DPED

Software and pre-trained models for automatic photo quality enhancement using Deep Convolutional Networks

Generate Convert Improve

Install / Use

/learn @aiff22/DPED

About this skill

Quality Score

0/100

README

DSLR-Quality Photos on Mobile Devices with Deep Convolutional Networks

1. Overview [Paper] [Project webpage] [Enhancing RAW photos] [Rendering Bokeh Effect]
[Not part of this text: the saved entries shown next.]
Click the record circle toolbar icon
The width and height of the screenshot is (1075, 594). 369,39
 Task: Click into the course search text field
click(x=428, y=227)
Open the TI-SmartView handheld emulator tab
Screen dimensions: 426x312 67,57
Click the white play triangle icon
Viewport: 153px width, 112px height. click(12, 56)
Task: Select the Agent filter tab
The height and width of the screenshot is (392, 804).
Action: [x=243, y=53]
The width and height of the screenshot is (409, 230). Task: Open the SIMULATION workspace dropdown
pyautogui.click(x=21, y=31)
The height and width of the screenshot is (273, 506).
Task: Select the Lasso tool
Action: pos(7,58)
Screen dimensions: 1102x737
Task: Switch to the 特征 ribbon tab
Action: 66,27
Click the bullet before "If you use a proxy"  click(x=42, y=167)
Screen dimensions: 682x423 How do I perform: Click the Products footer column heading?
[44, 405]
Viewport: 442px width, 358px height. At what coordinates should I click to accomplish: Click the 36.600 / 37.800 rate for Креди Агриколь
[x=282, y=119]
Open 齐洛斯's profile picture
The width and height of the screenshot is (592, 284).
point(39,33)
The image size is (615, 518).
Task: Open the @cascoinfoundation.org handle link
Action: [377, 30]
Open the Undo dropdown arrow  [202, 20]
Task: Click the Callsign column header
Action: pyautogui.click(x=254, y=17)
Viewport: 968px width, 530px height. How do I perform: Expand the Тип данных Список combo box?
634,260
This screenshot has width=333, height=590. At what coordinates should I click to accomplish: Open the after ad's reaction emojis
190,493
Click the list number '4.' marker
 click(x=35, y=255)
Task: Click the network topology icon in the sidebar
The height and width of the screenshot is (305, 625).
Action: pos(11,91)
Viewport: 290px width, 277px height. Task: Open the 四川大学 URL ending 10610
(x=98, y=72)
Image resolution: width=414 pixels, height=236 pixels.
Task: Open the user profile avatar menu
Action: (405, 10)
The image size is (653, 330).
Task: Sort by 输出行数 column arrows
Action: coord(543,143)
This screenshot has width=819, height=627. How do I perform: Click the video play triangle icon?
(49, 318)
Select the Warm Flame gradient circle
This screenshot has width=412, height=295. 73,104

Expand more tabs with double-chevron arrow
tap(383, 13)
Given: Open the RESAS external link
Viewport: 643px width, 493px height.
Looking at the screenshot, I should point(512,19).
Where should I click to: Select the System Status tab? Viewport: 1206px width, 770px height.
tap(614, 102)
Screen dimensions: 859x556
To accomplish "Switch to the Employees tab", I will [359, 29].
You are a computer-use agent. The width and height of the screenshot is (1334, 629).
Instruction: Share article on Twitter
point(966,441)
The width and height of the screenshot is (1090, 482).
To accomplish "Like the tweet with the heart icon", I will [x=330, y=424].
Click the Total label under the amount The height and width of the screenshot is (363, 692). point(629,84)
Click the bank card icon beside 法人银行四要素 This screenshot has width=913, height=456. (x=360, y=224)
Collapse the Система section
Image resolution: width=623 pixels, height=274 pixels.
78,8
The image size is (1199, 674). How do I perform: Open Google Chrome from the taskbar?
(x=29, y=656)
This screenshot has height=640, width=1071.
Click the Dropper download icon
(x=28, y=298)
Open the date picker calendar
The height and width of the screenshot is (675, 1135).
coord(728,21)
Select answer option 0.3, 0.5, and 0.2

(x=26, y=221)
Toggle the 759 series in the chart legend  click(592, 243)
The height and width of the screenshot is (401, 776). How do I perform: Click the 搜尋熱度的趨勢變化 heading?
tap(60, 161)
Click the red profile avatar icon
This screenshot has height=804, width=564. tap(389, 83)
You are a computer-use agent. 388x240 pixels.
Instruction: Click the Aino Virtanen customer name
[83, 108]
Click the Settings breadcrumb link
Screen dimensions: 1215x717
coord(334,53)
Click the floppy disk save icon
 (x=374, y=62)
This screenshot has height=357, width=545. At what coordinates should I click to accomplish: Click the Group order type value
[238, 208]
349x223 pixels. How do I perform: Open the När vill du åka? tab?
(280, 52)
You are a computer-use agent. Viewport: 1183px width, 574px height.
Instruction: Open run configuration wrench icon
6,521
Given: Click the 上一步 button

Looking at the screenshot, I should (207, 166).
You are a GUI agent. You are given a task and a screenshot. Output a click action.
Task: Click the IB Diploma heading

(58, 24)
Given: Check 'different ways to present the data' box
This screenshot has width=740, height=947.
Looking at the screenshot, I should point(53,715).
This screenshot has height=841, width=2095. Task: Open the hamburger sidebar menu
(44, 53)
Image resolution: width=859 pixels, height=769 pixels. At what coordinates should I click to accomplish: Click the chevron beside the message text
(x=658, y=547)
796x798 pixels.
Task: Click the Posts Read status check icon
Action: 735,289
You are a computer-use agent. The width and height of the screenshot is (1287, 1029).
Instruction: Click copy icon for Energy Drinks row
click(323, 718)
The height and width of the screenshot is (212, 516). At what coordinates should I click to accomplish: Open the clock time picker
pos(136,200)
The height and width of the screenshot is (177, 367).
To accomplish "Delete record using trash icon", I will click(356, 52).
The provided code implements the paper that presents an end-to-end deep learning approach for translating ordinary photos from smartphones into DSLR-quality images. The learned model can be applied to photos of arbitrary resolution, while the methodology itself is generalized to any type of digital camera. More visual results can be found here.

2. Prerequisites

Python + Pillow, scipy, numpy, imageio packages
TensorFlow 1.x / 2.x + CUDA CuDNN
Nvidia GPU

3. First steps

Download the pre-trained VGG-19 model and put it into vgg_pretrained/ folder
Download DPED dataset (patches for CNN training) and extract it into dped/ folder.
This folder should contain three subolders: sony/, iphone/ and blackberry/

4. Train the model

python train_model.py model=<model>

Obligatory parameters:

model: iphone, blackberry or sony

Optional parameters and their default values:

batch_size: 50 - batch size [smaller values can lead to unstable training] train_size: 30000 - the number of training patches randomly loaded each eval_step iterations eval_step: 1000 - each eval_step iterations the model is saved and the training data is reloaded num_train_iters: 20000 - the number of training iterations learning_rate: 5e-4 - learning rate w_content: 10 - the weight of the content loss w_color: 0.5 - the weight of the color loss w_texture: 1 - the weight of the texture [adversarial] loss w_tv: 2000 - the weight of the total variation loss dped_dir: dped/ - path to the folder with DPED dataset vgg_dir: vgg_pretrained/imagenet-vgg-verydeep-19.mat - path to the pre-trained VGG-19 network

Example:

python train_model.py model=iphone batch_size=50 dped_dir=dped/ w_color=0.7

5. Test the provided pre-trained models

python test_model.py model=<model>

Obligatory parameters:

model: iphone_orig, blackberry_orig or sony_orig

Optional parameters:

test_subset: full,small - all 29 or only 5 test images will be processed resolution: orig,high,medium,small,tiny - the resolution of the test images [orig means original resolution] use_gpu: true,false - run models on GPU or CPU dped_dir: dped/ - path to the folder with DPED dataset

Example:

python test_model.py model=iphone_orig test_subset=full resolution=orig use_gpu=true

6. Test the obtained models

python test_model.py model=<model>

Obligatory parameters:

model: iphone, blackberry or sony

Optional parameters:

test_subset: full,small - all 29 or only 5 test images will be processed iteration: all or <number> - get visual results for all iterations or for the specific iteration,
<number> must be a multiple of eval_step resolution: orig,high,medium,small,tiny - the resolution of the test images [orig means original resolution] use_gpu: true,false - run models on GPU or CPU dped_dir: dped/ - path to the folder with DPED dataset

Example:

python test_model.py model=iphone iteration=13000 test_subset=full resolution=orig use_gpu=true

7. Folder structure

dped/ - the folder with the DPED dataset models/ - logs and models that are saved during the training process models_orig/ - the provided pre-trained models for iphone, sony and blackberry results/ - visual results for small image patches that are saved while training vgg-pretrained/ - the folder with the pre-trained VGG-19 network visual_results/ - processed [enhanced] test images

load_dataset.py - python script that loads training data models.py - architecture of the image enhancement [resnet] and adversarial networks ssim.py - implementation of the ssim score train_model.py - implementation of the training procedure test_model.py - applying the pre-trained models to test images utils.py - auxiliary functions vgg.py - loading the pre-trained vgg-19 network

8. Problems and errors

What if I get an error: "OOM when allocating tensor with shape [...]"?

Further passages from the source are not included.